> [Teks Hasil Ekstraksi]:
------------------------
Artikel

Mengapa Anak Tak Suka Membaca?

Ilustrasi Ibu membaca buku dengan anak

Saat Buku Tak Lagi Menarik

Pada suatu sore yang hangat, seorang ibu duduk termenung di ruang tamu rumahnya. Di tangannya tergeletak sebuah buku cerita bergambar yang sudah usang. Anaknya yang berusia delapan tahun lebih tertarik menatap layar tablet daripada menyentuh lembaran buku tersebut. Padahal dulu, buku itu adalah favorit sang ibu sewaktu kecil. Ia bertanya dalam hati: Mengapa anakku tak suka membaca seperti dulu aku menyukainya?

Pertanyaan itu bukan hanya miliknya. Banyak orang tua menghadapi kenyataan serupa: anak-anak tak lagi menunjukkan minat membaca. Namun, sebelum menyalahkan dunia digital, penting bagi kita untuk menengok ke cermin. Apakah sebagai orang tua, kita telah berkontribusi terhadap menjauhnya anak dari buku?


Penyebab Anak Menjauh dari Aktivitas Membaca

Alih-alih menyalahkan anak-anak atau teknologi, sebaiknya kita mengkritisi pola asuh yang tidak ramah literasi. Banyak orang tua, tanpa sadar, menciptakan lingkungan yang membuat buku terasa asing bagi anak-anak.

Pertama-tama, sebagian orang tua terlalu cepat memberikan gawai sebagai solusi dari kerepotan sehari-hari. Saat anak menangis, rewel, atau sekadar bosan, tablet atau ponsel sering kali menjadi “penenang” instan. Anak pun belajar, bahwa layar jauh lebih menyenangkan daripada buku. Bahkan, beberapa orang tua justru memarahi anak saat mereka membongkar rak buku, dengan alasan takut berantakan.

Kedua, tidak sedikit orang tua memaksa anak membaca layaknya kewajiban sekolah. Mereka menyodorkan buku bacaan tanpa empati, lalu mengomel saat anak tidak tertarik. Buku pun berubah menjadi tugas, bukan teman bermain. Ini kesalahan yang tak boleh diabaikan. Membaca haruslah pengalaman menyenangkan, bukan beban tambahan.

Ketiga, lingkungan rumah sering kali tidak mendukung suasana literasi. Rak buku terletak di sudut berdebu, lampu ruang baca terlalu redup, dan tidak ada waktu khusus untuk membaca bersama. Dengan kondisi seperti itu, bagaimana mungkin anak mencintai buku?
------------------------
> [Bagian Data]:
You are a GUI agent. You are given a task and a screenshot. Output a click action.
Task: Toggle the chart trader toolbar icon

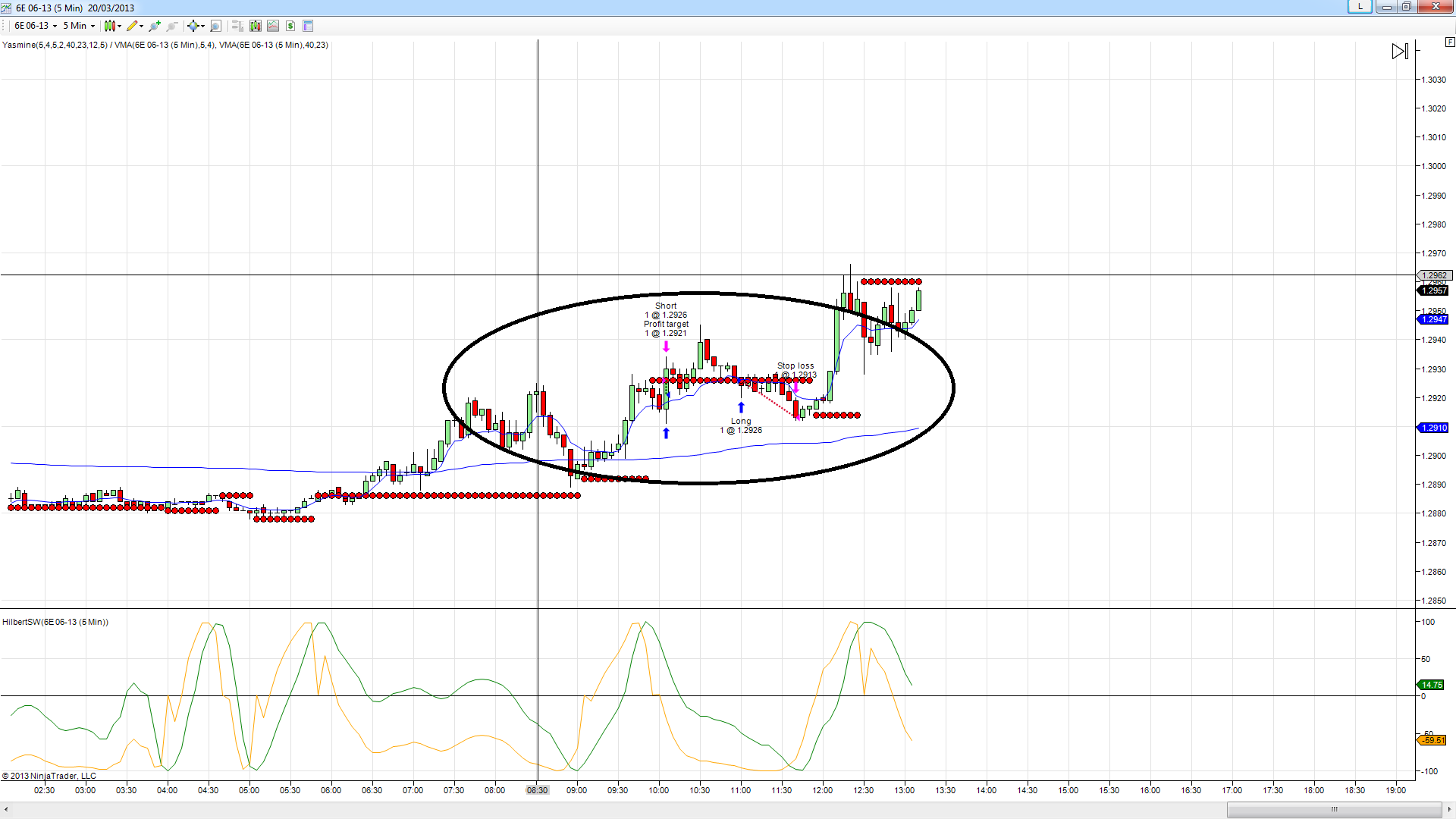click(237, 26)

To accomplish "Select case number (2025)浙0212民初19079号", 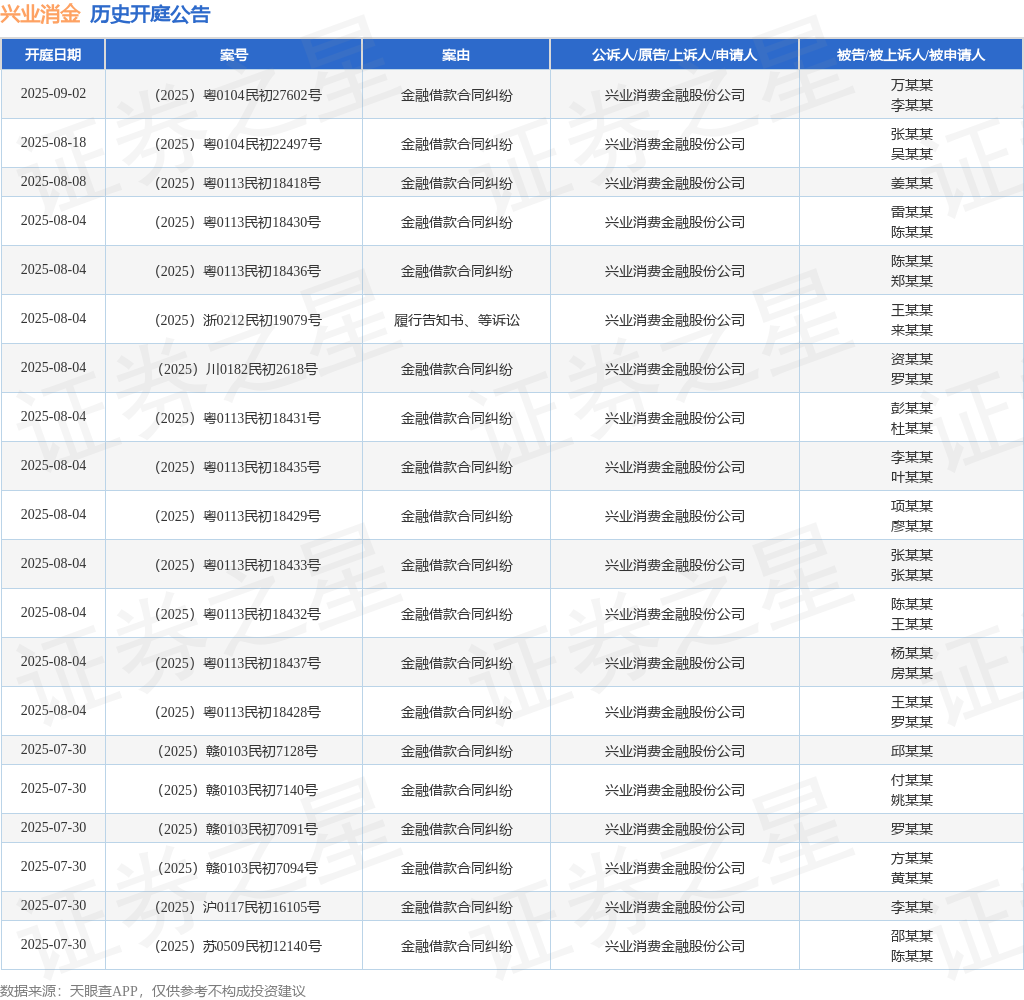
------------------------
> [Tugas yang Dikerjakan]:
1/ Sebutkan semua penyebab anak menjauh dari aktivitas membaca yang diuraikan dalam artikel tentang minat baca anak.
2/ Berapa usia anak yang lebih tertarik menatap layar tablet dalam artikel tentang minat baca anak?
3/ Tolong lanjutkan artikel tentang minat baca anak, dimulai setelah kalimat terakhirnya.

> [Jawaban di Bawah]:
1/
1. Sebagian orang tua terlalu cepat memberikan gawai sebagai solusi dari kerepotan sehari-hari.
2. Tidak sedikit orang tua memaksa anak membaca layaknya kewajiban sekolah.
3. Lingkungan rumah sering kali tidak mendukung suasana literasi.

2/ Delapan tahun.

3/
Membaca Butuh Teladan, Bukan Ceramah

Anak belajar bukan dari kata-kata, tetapi dari apa yang mereka lihat setiap hari. Jika orang tua tidak pernah membuka buku di rumah, lalu mengapa berharap anak melakukannya?

Di sebuah keluarga sederhana di Yogyakarta, seorang ayah punya kebiasaan unik: setiap malam sebelum tidur, ia duduk di samping anaknya dan membaca novel sambil bersuara lirih. Meskipun anaknya belum memahami isinya, ia senang mendengarkan suara ayahnya dan melihat halaman demi halaman berpindah. Setelah beberapa bulan, anak itu mulai tertarik membuka buku cerita bergambar miliknya sendiri.

Cerita itu nyata dan menggambarkan satu hal penting: teladan jauh lebih kuat daripada perintah. Anak-anak perlu melihat orang tuanya menikmati buku, bukan hanya menyuruh mereka melakukannya. Saat ayah atau ibu lebih sering terlihat memegang ponsel daripada buku, jangan heran jika anak mengikuti pola yang sama.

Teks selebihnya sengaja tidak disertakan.